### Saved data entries
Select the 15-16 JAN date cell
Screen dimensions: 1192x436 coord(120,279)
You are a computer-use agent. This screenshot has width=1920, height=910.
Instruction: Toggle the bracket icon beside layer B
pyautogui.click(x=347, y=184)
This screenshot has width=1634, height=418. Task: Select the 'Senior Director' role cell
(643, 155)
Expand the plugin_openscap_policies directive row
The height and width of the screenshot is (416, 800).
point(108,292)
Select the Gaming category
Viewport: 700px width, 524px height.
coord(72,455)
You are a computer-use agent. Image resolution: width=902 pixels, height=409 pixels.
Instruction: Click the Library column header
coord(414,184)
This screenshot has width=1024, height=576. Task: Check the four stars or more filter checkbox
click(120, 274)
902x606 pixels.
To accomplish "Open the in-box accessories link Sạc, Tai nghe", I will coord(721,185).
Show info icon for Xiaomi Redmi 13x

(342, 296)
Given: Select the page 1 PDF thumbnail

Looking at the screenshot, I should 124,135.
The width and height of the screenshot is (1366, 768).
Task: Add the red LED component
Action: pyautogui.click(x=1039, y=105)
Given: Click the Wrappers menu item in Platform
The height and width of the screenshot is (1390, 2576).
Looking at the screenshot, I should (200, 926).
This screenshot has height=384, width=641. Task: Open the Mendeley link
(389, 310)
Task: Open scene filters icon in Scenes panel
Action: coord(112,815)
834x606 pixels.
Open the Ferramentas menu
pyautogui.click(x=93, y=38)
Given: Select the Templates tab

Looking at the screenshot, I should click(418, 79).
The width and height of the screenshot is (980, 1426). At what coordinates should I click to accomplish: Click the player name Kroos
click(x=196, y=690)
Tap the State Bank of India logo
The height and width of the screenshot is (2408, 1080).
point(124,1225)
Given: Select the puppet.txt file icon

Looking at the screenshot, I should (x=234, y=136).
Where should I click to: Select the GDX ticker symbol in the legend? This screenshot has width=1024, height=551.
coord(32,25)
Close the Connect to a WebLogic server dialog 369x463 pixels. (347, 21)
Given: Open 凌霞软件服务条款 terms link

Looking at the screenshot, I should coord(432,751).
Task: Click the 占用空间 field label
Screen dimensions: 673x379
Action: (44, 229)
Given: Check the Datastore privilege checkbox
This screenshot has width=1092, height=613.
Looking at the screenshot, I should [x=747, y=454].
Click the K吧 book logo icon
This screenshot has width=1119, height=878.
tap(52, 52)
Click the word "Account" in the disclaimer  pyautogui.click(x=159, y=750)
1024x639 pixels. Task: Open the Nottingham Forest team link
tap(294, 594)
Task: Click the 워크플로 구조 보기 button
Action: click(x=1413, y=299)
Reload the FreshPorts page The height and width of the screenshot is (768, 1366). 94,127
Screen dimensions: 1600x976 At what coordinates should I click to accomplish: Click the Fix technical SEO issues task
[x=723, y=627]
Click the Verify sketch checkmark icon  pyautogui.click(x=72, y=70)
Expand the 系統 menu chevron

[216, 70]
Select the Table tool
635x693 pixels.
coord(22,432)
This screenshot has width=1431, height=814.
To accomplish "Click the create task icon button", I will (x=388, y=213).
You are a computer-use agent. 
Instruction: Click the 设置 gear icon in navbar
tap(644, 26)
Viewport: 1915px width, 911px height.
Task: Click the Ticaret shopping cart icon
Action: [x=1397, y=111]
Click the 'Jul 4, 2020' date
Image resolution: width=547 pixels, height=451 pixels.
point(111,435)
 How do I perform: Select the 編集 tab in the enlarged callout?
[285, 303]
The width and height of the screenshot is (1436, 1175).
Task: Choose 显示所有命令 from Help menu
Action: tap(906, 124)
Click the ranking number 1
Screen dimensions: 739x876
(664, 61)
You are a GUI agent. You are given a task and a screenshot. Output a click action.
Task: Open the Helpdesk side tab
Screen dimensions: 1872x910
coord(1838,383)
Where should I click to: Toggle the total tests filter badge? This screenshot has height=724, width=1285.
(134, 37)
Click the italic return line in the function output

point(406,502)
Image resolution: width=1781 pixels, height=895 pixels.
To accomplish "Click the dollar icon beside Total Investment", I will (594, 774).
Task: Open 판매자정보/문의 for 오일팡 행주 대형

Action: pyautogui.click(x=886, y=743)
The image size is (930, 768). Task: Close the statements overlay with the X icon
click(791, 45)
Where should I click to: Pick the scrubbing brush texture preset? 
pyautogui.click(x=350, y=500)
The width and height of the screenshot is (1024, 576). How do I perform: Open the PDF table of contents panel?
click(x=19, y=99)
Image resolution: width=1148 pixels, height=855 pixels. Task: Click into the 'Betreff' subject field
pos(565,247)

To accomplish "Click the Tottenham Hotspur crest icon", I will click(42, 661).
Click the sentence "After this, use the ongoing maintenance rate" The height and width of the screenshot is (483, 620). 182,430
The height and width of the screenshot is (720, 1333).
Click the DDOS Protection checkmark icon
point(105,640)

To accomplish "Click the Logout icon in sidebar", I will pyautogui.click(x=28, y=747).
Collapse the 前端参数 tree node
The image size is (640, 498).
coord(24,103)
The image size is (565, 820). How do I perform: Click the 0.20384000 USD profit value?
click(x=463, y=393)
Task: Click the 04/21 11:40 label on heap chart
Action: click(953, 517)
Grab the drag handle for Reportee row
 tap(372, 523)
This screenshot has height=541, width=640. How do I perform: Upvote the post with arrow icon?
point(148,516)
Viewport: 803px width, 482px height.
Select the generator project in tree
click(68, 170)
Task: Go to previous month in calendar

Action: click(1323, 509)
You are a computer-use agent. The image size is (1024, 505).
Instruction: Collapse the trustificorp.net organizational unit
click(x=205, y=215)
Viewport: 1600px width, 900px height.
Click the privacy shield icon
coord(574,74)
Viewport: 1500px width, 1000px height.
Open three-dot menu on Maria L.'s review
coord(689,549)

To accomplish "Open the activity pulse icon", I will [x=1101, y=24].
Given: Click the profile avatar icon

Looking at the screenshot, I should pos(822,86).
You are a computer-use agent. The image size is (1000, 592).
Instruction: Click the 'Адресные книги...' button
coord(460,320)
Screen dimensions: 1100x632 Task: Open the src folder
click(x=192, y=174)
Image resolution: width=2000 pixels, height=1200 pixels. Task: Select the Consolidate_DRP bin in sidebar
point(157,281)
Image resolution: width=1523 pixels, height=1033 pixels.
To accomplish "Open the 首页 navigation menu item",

### TASK INSTRUCTIONS
Print each entry above again, exactly as it was given.

### YOUR SOLUTION
Select the 15-16 JAN date cell
Screen dimensions: 1192x436 coord(120,279)
You are a computer-use agent. This screenshot has width=1920, height=910.
Instruction: Toggle the bracket icon beside layer B
pyautogui.click(x=347, y=184)
This screenshot has width=1634, height=418. Task: Select the 'Senior Director' role cell
(643, 155)
Expand the plugin_openscap_policies directive row
The height and width of the screenshot is (416, 800).
point(108,292)
Select the Gaming category
Viewport: 700px width, 524px height.
coord(72,455)
You are a computer-use agent. Image resolution: width=902 pixels, height=409 pixels.
Instruction: Click the Library column header
coord(414,184)
This screenshot has width=1024, height=576. Task: Check the four stars or more filter checkbox
click(120, 274)
902x606 pixels.
To accomplish "Open the in-box accessories link Sạc, Tai nghe", I will coord(721,185).
Show info icon for Xiaomi Redmi 13x

(342, 296)
Given: Select the page 1 PDF thumbnail

Looking at the screenshot, I should 124,135.
The width and height of the screenshot is (1366, 768).
Task: Add the red LED component
Action: pyautogui.click(x=1039, y=105)
Given: Click the Wrappers menu item in Platform
The height and width of the screenshot is (1390, 2576).
Looking at the screenshot, I should (200, 926).
This screenshot has height=384, width=641. Task: Open the Mendeley link
(389, 310)
Task: Open scene filters icon in Scenes panel
Action: coord(112,815)
834x606 pixels.
Open the Ferramentas menu
pyautogui.click(x=93, y=38)
Given: Select the Templates tab

Looking at the screenshot, I should click(418, 79).
The width and height of the screenshot is (980, 1426). At what coordinates should I click to accomplish: Click the player name Kroos
click(x=196, y=690)
Tap the State Bank of India logo
The height and width of the screenshot is (2408, 1080).
point(124,1225)
Given: Select the puppet.txt file icon

Looking at the screenshot, I should (x=234, y=136).
Where should I click to: Select the GDX ticker symbol in the legend? This screenshot has width=1024, height=551.
coord(32,25)
Close the Connect to a WebLogic server dialog 369x463 pixels. (347, 21)
Given: Open 凌霞软件服务条款 terms link

Looking at the screenshot, I should coord(432,751).
Task: Click the 占用空间 field label
Screen dimensions: 673x379
Action: (44, 229)
Given: Check the Datastore privilege checkbox
This screenshot has width=1092, height=613.
Looking at the screenshot, I should [x=747, y=454].
Click the K吧 book logo icon
This screenshot has width=1119, height=878.
tap(52, 52)
Click the word "Account" in the disclaimer  pyautogui.click(x=159, y=750)
1024x639 pixels. Task: Open the Nottingham Forest team link
tap(294, 594)
Task: Click the 워크플로 구조 보기 button
Action: click(x=1413, y=299)
Reload the FreshPorts page The height and width of the screenshot is (768, 1366). 94,127
Screen dimensions: 1600x976 At what coordinates should I click to accomplish: Click the Fix technical SEO issues task
[x=723, y=627]
Click the Verify sketch checkmark icon  pyautogui.click(x=72, y=70)
Expand the 系統 menu chevron

[216, 70]
Select the Table tool
635x693 pixels.
coord(22,432)
This screenshot has width=1431, height=814.
To accomplish "Click the create task icon button", I will (x=388, y=213).
You are a computer-use agent. 
Instruction: Click the 设置 gear icon in navbar
tap(644, 26)
Viewport: 1915px width, 911px height.
Task: Click the Ticaret shopping cart icon
Action: [x=1397, y=111]
Click the 'Jul 4, 2020' date
Image resolution: width=547 pixels, height=451 pixels.
point(111,435)
 How do I perform: Select the 編集 tab in the enlarged callout?
[285, 303]
The width and height of the screenshot is (1436, 1175).
Task: Choose 显示所有命令 from Help menu
Action: tap(906, 124)
Click the ranking number 1
Screen dimensions: 739x876
(664, 61)
You are a GUI agent. You are given a task and a screenshot. Output a click action.
Task: Open the Helpdesk side tab
Screen dimensions: 1872x910
coord(1838,383)
Where should I click to: Toggle the total tests filter badge? This screenshot has height=724, width=1285.
(134, 37)
Click the italic return line in the function output

point(406,502)
Image resolution: width=1781 pixels, height=895 pixels.
To accomplish "Click the dollar icon beside Total Investment", I will (594, 774).
Task: Open 판매자정보/문의 for 오일팡 행주 대형

Action: pyautogui.click(x=886, y=743)
The image size is (930, 768). Task: Close the statements overlay with the X icon
click(791, 45)
Where should I click to: Pick the scrubbing brush texture preset? 
pyautogui.click(x=350, y=500)
The width and height of the screenshot is (1024, 576). How do I perform: Open the PDF table of contents panel?
click(x=19, y=99)
Image resolution: width=1148 pixels, height=855 pixels. Task: Click into the 'Betreff' subject field
pos(565,247)

To accomplish "Click the Tottenham Hotspur crest icon", I will click(42, 661).
Click the sentence "After this, use the ongoing maintenance rate" The height and width of the screenshot is (483, 620). 182,430
The height and width of the screenshot is (720, 1333).
Click the DDOS Protection checkmark icon
point(105,640)

To accomplish "Click the Logout icon in sidebar", I will pyautogui.click(x=28, y=747).
Collapse the 前端参数 tree node
The image size is (640, 498).
coord(24,103)
The image size is (565, 820). How do I perform: Click the 0.20384000 USD profit value?
click(x=463, y=393)
Task: Click the 04/21 11:40 label on heap chart
Action: click(953, 517)
Grab the drag handle for Reportee row
 tap(372, 523)
This screenshot has height=541, width=640. How do I perform: Upvote the post with arrow icon?
point(148,516)
Viewport: 803px width, 482px height.
Select the generator project in tree
click(68, 170)
Task: Go to previous month in calendar

Action: click(1323, 509)
You are a computer-use agent. The image size is (1024, 505).
Instruction: Collapse the trustificorp.net organizational unit
click(x=205, y=215)
Viewport: 1600px width, 900px height.
Click the privacy shield icon
coord(574,74)
Viewport: 1500px width, 1000px height.
Open three-dot menu on Maria L.'s review
coord(689,549)

To accomplish "Open the activity pulse icon", I will [x=1101, y=24].
Given: Click the profile avatar icon

Looking at the screenshot, I should pos(822,86).
You are a computer-use agent. The image size is (1000, 592).
Instruction: Click the 'Адресные книги...' button
coord(460,320)
Screen dimensions: 1100x632 Task: Open the src folder
click(x=192, y=174)
Image resolution: width=2000 pixels, height=1200 pixels. Task: Select the Consolidate_DRP bin in sidebar
point(157,281)
Image resolution: width=1523 pixels, height=1033 pixels.
To accomplish "Open the 首页 navigation menu item",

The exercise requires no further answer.